▶ [Extrait cité]
En Californie et en Oregon (États-Unis d’Amérique), ainsi que dans d’autres régions, Phytophthora ramorum, qui provoque la mort subite du chêne, constitue une menace pour les écosystèmes forestiers (Rizzo, Garbelotto et Hansen, 2005), tandis que d’autres espèces de Phytophthora, telles que P. kernoviae et P. agathidicida, affectent le kauri, un arbre emblématique de la Nouvelle-Zélande, où il revêt une grande importance culturelle (Scott et Williams, 2014), et que P. pinifolia endommage les forêts de pins au Chili (Duran et al., 2008).

Outre les insectes et les agents pathogènes nuisibles aux végétaux, les nématodes peuvent eux aussi causer des dommages importants aux végétaux. D’après Williamson et Gleason (2003), les nématodes figurent parmi les organismes les plus répandus dans le monde et affectent tous les écosystèmes. La plupart d’entre eux n’ont aucun effet parasite et sont inoffensifs pour les végétaux. Ils consomment par exemple des micro-organismes comme des bactéries, mais un petit nombre d’espèces de nématodes sont des parasites obligatoires des végétaux, et certains de ces nématodes phytoparasites peuvent constituer une menace sérieuse pour les écosystèmes aménagés et non aménagés. Dans l’agriculture, les groupes de nématodes les plus problématiques sur le plan économique sont les endoparasites sédentaires, notamment les genres Heterodera et Globodera (nématodes à kyste) et Meloidogyne (nématode des racines). Dans le secteur de la sylviculture, la maladie du dépérissement du pin, causée par le nématode du pin (Bursaphelenchus xylophilus), est l’une des maladies invasives les plus dévastatrices pour les pins (Pinus spp.) et a des répercussions importantes sur les écosystèmes naturels en Afrique, en Amérique du Nord, en Asie et en Europe (CABI, 2021a). Elle est particulièrement dévastatrice en Asie orientale, notamment en Chine, au Japon et en République de Corée (Ikegami et Jenkins, 2018).

▶ [Travail à faire]
(a) Recopiez sans rien changer le passage de l'extrait cité, en commençant par « En Californie et » et en continuant jusqu'à « et al., 2008). ».
(b) Répondez brièvement aux questions suivantes d'après l'extrait cité.
(i) Quel arbre de Nouvelle-Zélande est affecté par P. kernoviae et P. agathidicida ?
(ii) Quel organisme cause la maladie du dépérissement du pin ?
(iii) Dans quel pays P. pinifolia endommage-t-il les forêts de pins ?

▶ [Matériel présenté]

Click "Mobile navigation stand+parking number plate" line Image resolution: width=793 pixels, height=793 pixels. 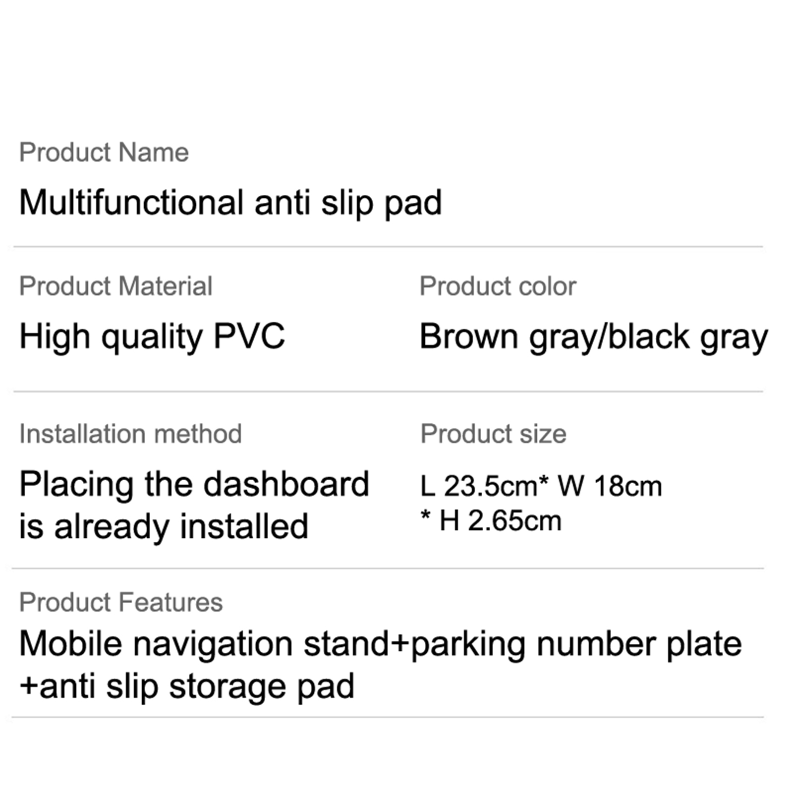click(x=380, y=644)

...

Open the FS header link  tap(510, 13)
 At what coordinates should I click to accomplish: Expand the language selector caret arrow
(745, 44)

==

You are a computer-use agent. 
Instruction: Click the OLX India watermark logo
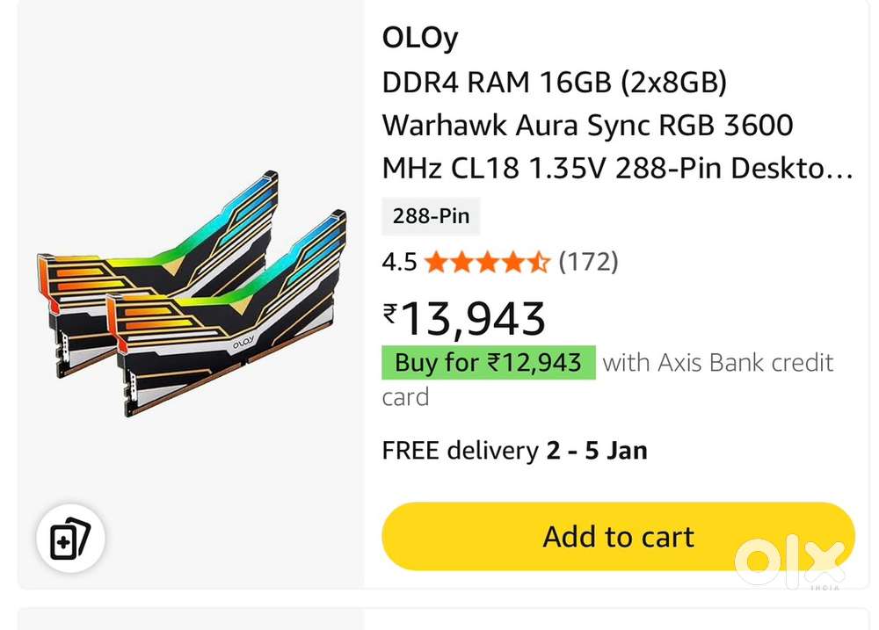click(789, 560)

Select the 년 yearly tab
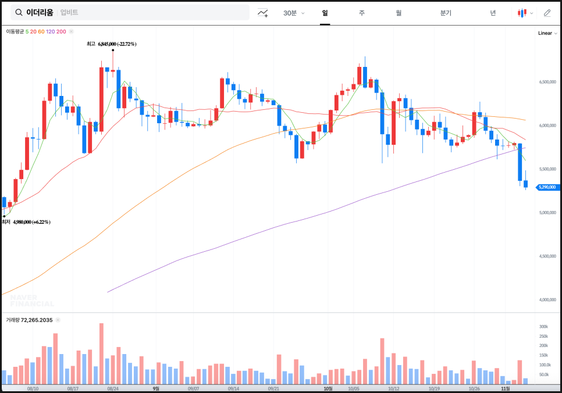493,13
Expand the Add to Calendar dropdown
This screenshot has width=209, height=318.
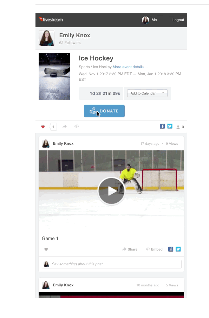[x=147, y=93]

▶ [Corrigé]
(a)
En Californie et en Oregon (États-Unis d’Amérique), ainsi que dans d’autres régions, Phytophthora ramorum, qui provoque la mort subite du chêne, constitue une menace pour les écosystèmes forestiers (Rizzo, Garbelotto et Hansen, 2005), tandis que d’autres espèces de Phytophthora, telles que P. kernoviae et P. agathidicida, affectent le kauri, un arbre emblématique de la Nouvelle-Zélande, où il revêt une grande importance culturelle (Scott et Williams, 2014), et que P. pinifolia endommage les forêts de pins au Chili (Duran et al., 2008).

(b)
(i) Le kauri.
(ii) Le nématode du pin (Bursaphelenchus xylophilus).
(iii) Au Chili.